> _WHAT IS REQUIRED_:
Keep images out and repeat all data exactly.
Start of Block
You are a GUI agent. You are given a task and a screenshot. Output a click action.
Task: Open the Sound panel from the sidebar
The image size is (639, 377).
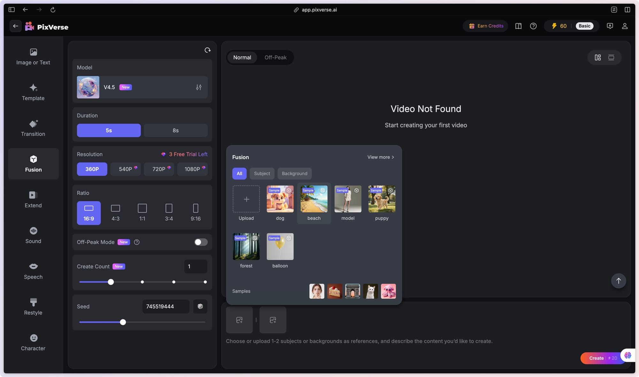pos(33,235)
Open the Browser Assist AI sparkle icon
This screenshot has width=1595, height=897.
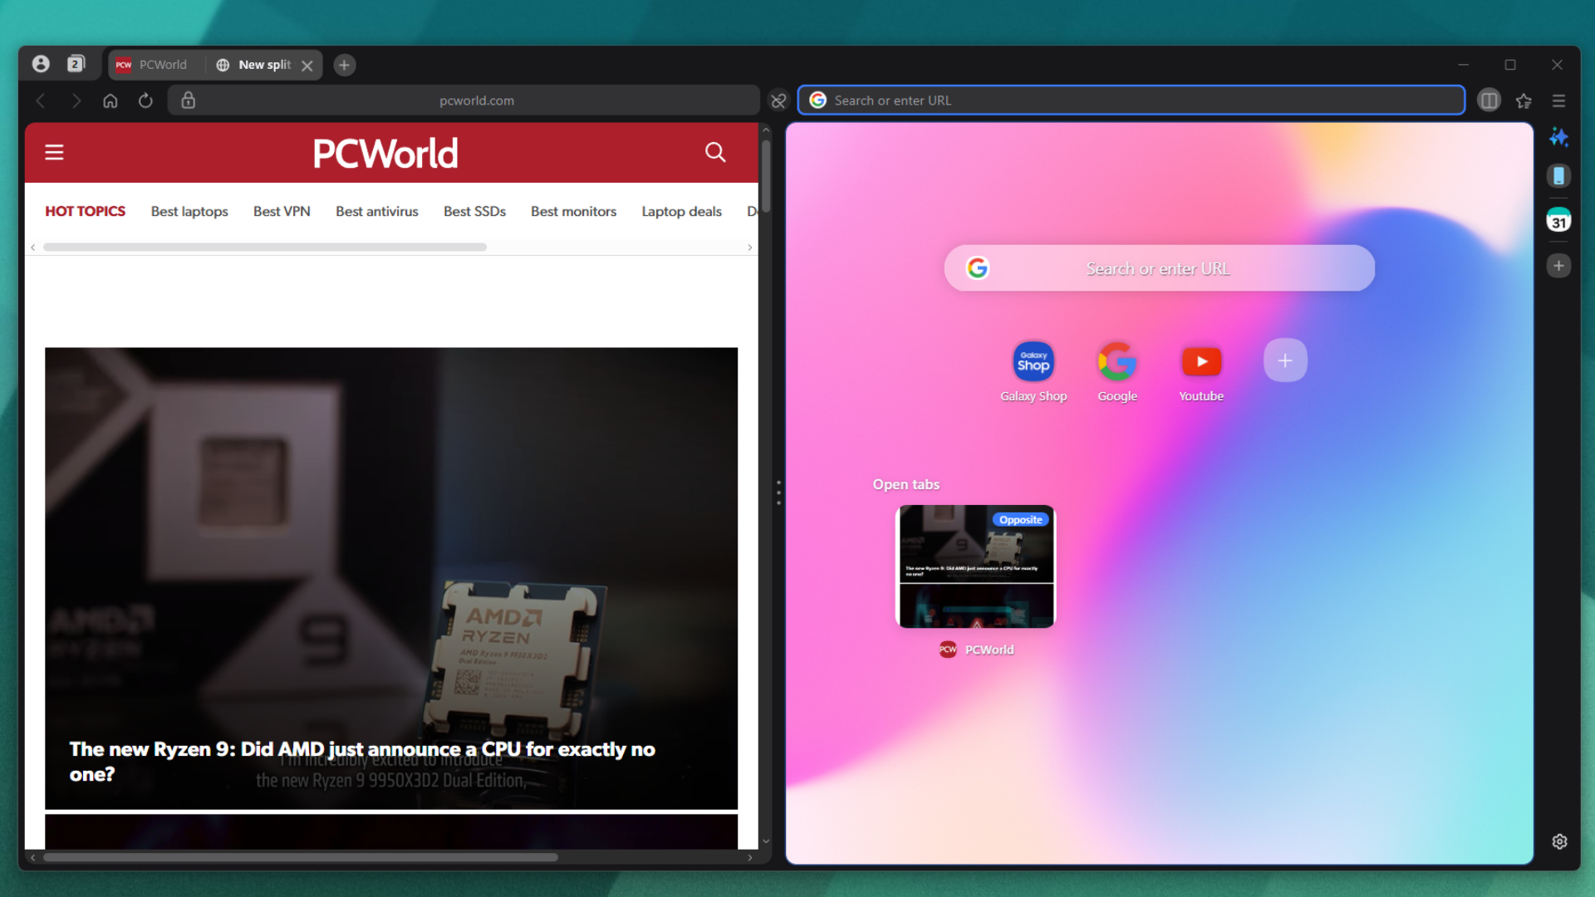pos(1560,137)
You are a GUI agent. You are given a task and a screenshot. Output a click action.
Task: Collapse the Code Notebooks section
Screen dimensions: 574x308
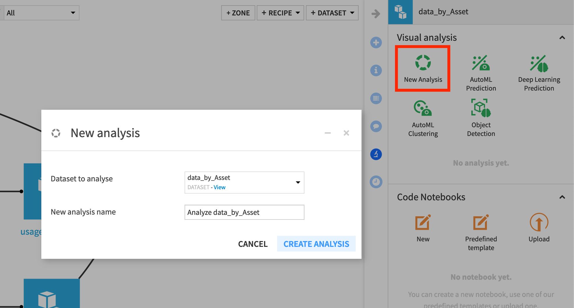click(562, 197)
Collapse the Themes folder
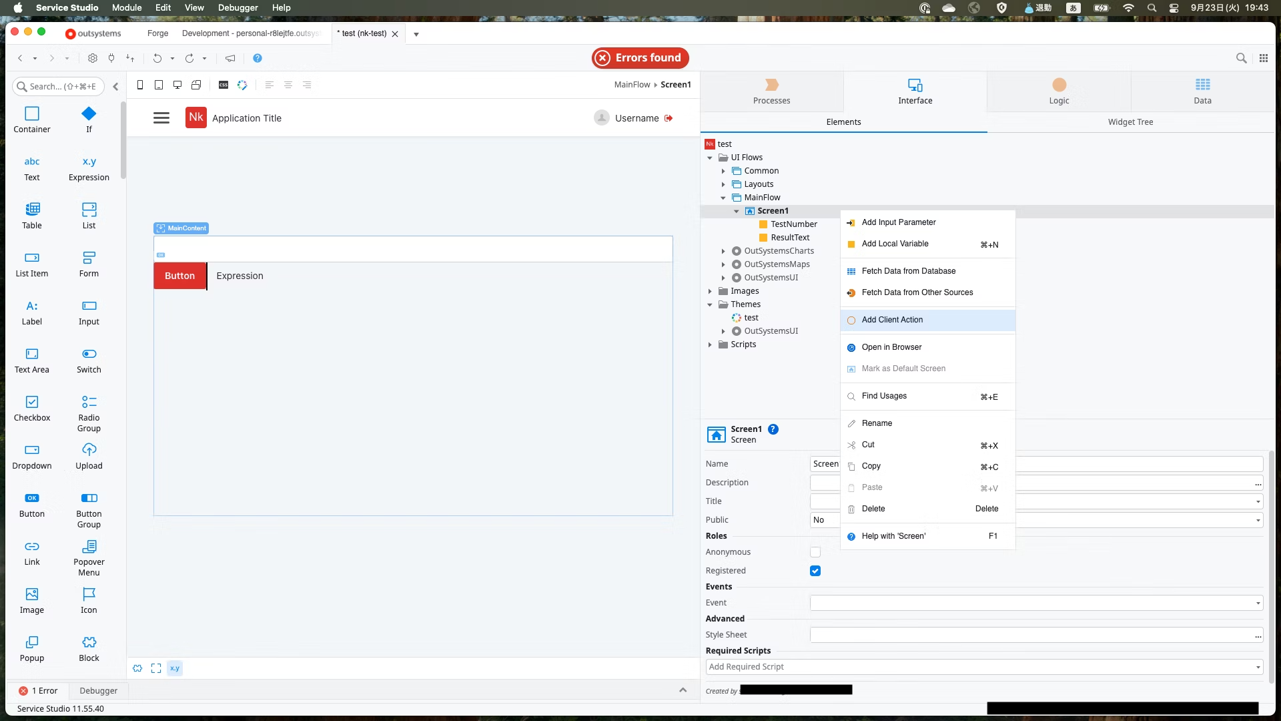 (x=710, y=304)
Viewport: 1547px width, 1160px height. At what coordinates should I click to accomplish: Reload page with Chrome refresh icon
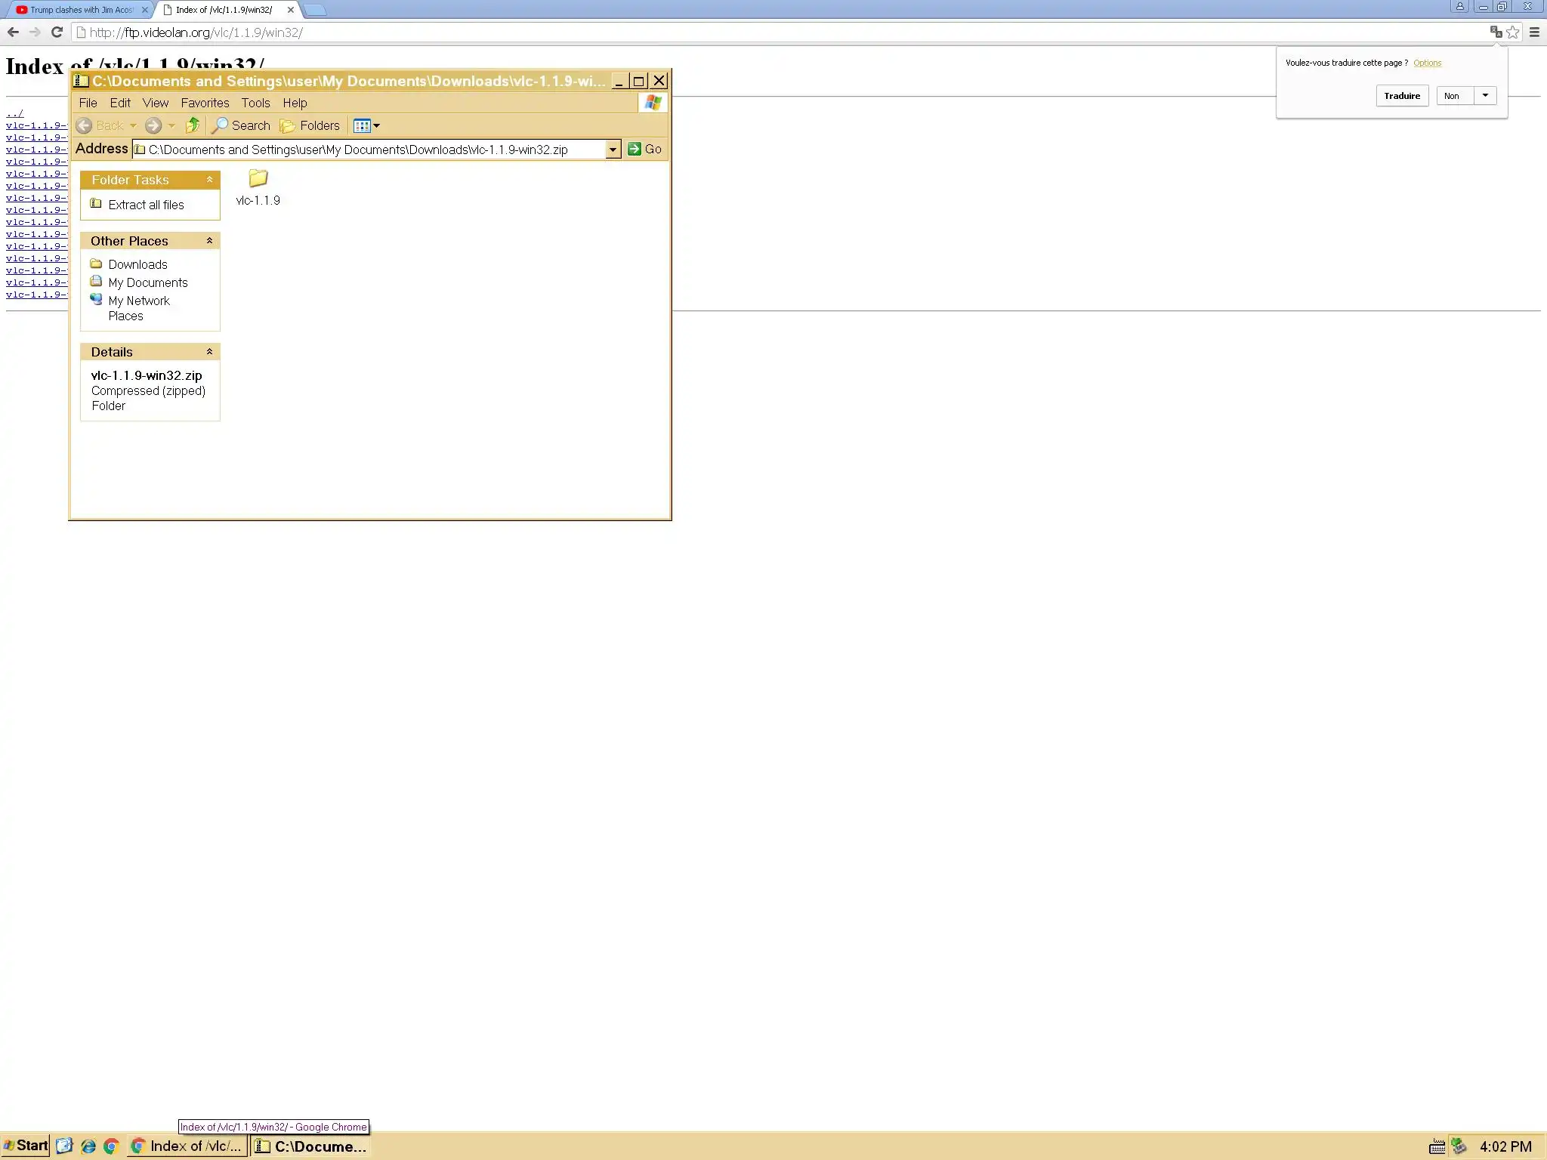click(x=57, y=32)
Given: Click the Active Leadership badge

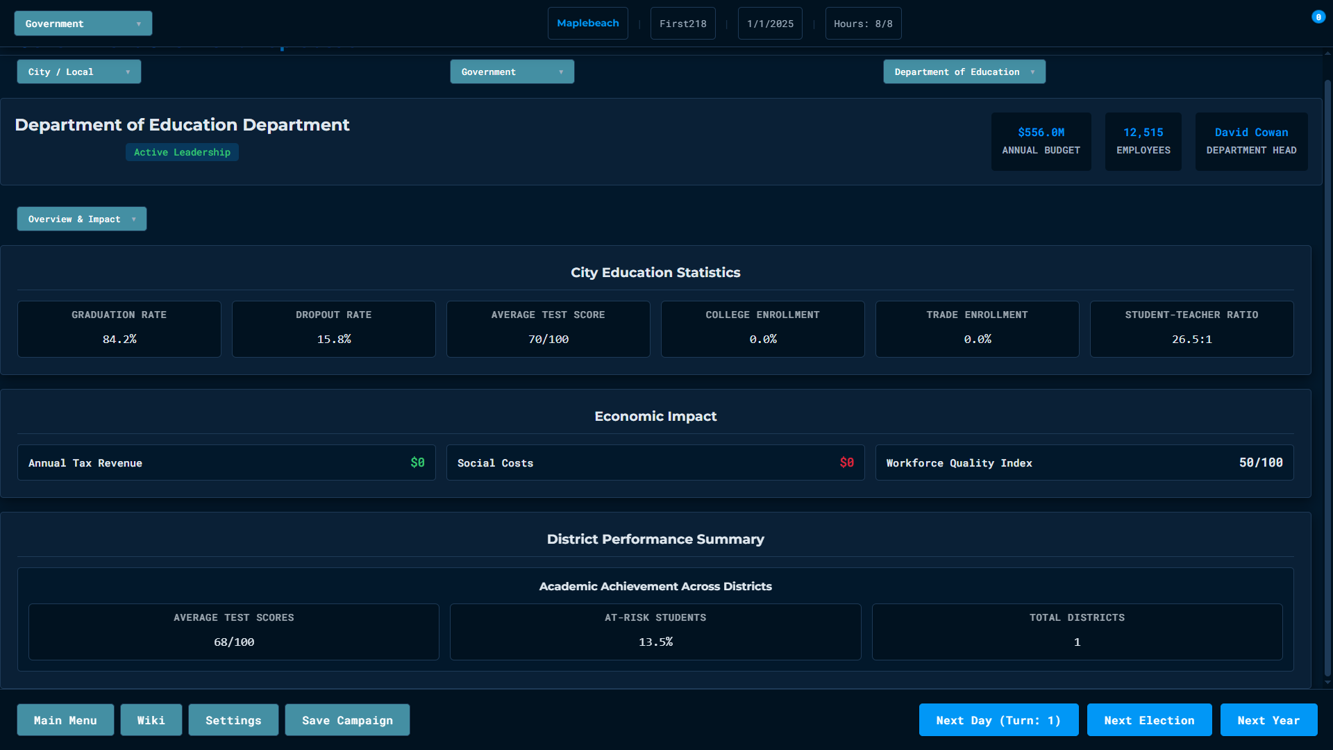Looking at the screenshot, I should click(182, 152).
End of Block
> _SOLUTION FOR THIS TASK_:
You are a GUI agent. You are given a task and a screenshot. Output a click action.
Task: Open the Sound panel from the sidebar
The image size is (639, 377).
pos(33,235)
Open the Browser Assist AI sparkle icon
This screenshot has width=1595, height=897.
pos(1560,137)
You are a GUI agent. You are given a task and a screenshot. Output a click action.
Task: Collapse the Code Notebooks section
Screen dimensions: 574x308
click(562, 197)
Collapse the Themes folder
 (x=710, y=304)
Viewport: 1547px width, 1160px height. At what coordinates should I click to accomplish: Reload page with Chrome refresh icon
click(x=57, y=32)
Given: Click the Active Leadership badge

Looking at the screenshot, I should click(182, 152).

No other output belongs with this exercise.